Adds Atlas, who recently joined the president’s COVID19 response team:
“We are now dealing with infections in people who have essentially no
problem with the infection…That’s not a bad thing…That’s how we prevent
the connectivity of spread to people that have high-risk profiles…That’s
what herd immunity is.”
In short, the high-risk should be protected and encouraged to stay at
home. People with stronger immune systems, on the other hand, should
not—and never should have been ordered to upend their lives or sacrifice
their liberties because of COVID19. This doesn’t mean the healthy
should try to get sick. Most of us avoid doing things that cause
illness. Thus, during the 1957 H2N2 pandemic, 1968 H3N2 pandemic, 2009
H1N1 pandemic, 2017 flu season, and hopefully all the time, we wash our
hands, avoid eating or drinking after sick people, take vitamins, and
practice good hygiene. But we don’t quarantine the healthy or cocoon
ourselves. Our immune systems need to be exposed to bacteria and viruses
in order to function properly.
Essential
Likewise, a free society needs to be allowed to function in order to
survive. When it is not, the consequences are dire, as we have seen the
past six months.
The awful consequences detailed above may have been unintended, but they were not unexpected. As Stringham writes, the late Donald A. Henderson, who led the global effort to eradicate smallpox, “swung into action and composed a masterful response to the new fashion for quarantines and lockdowns” pitched by Glass and
his teenage daughter. Henderson’s warnings, written in 2006, read like
the writings of a prophet:
- “Experience has shown that communities faced with epidemics or
other adverse events respond best and with the least anxiety when
the normal social functioning of the community is least disrupted.

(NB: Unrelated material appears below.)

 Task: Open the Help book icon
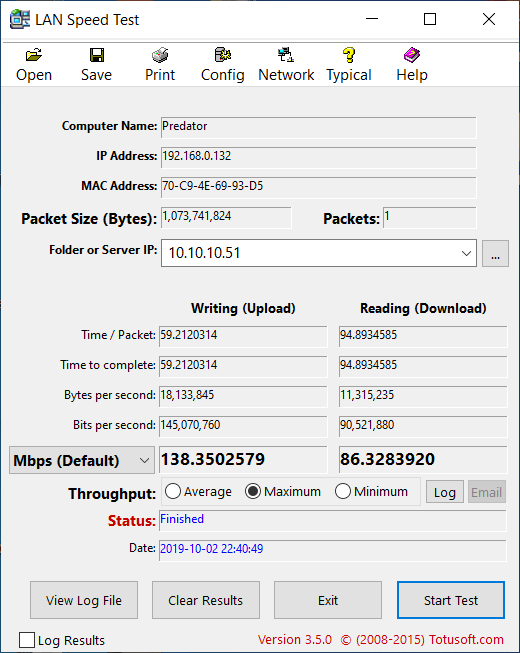click(x=412, y=55)
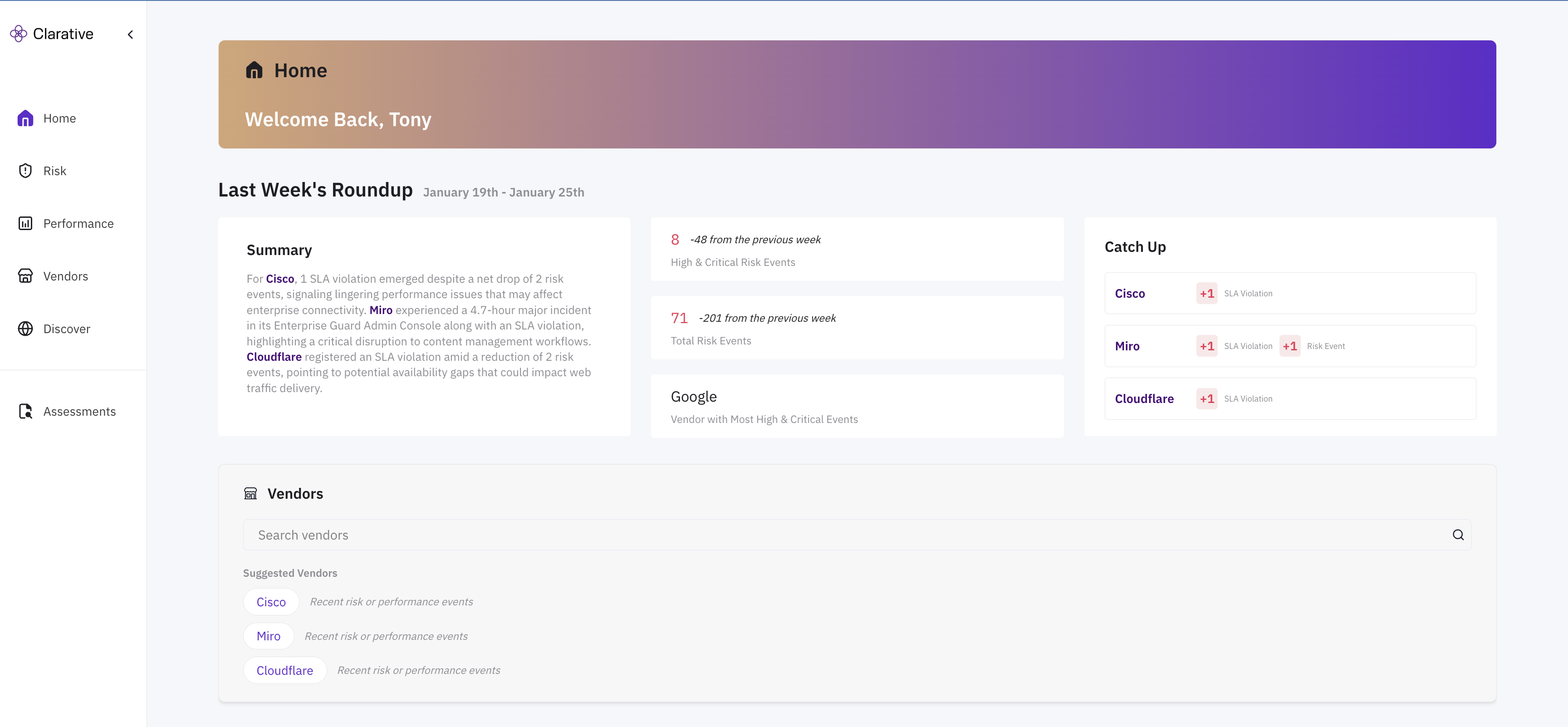1568x727 pixels.
Task: Click the storefront icon next to Vendors heading
Action: coord(250,493)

Strong political and public-health leadership to provide reassurance and
to ensure that needed medical care services are provided are critical
elements. If either is seen to be less than optimal, a manageable
epidemic could move toward catastrophe.”
- “The negative
consequences of large-scale quarantine are so extreme…that this
mitigation measure should be eliminated from serious consideration.”
- “A
policy calling for communitywide cancellation of public events…would
have seriously disruptive consequences for a community if extended
through the eight-week period of an epidemic in a municipal area, let
alone if it were to be extended through the nation’s experience with a
pandemic (perhaps eight months).”
- Closure of “malls, fast-food
restaurants, churches, recreation centers…throughout the pandemic would
almost certainly have serious adverse social and economic effects.”
- Most
intriguing of all, Henderson urged public officials to “request that
all who are ill remain isolated at home or in the hospital but…encourage
others to continue to come to work so that essential services can be
sustained.”
As the New York Times later summed it up,
Henderson’s recommendation was to “let the pandemic spread, treat
people who get sick, and work quickly to develop a vaccine to prevent it
from coming back.” Like a football fan, a writer and a fellow
scientist, Henderson understood that free societies have to learn to
dance with diseases and other dangers.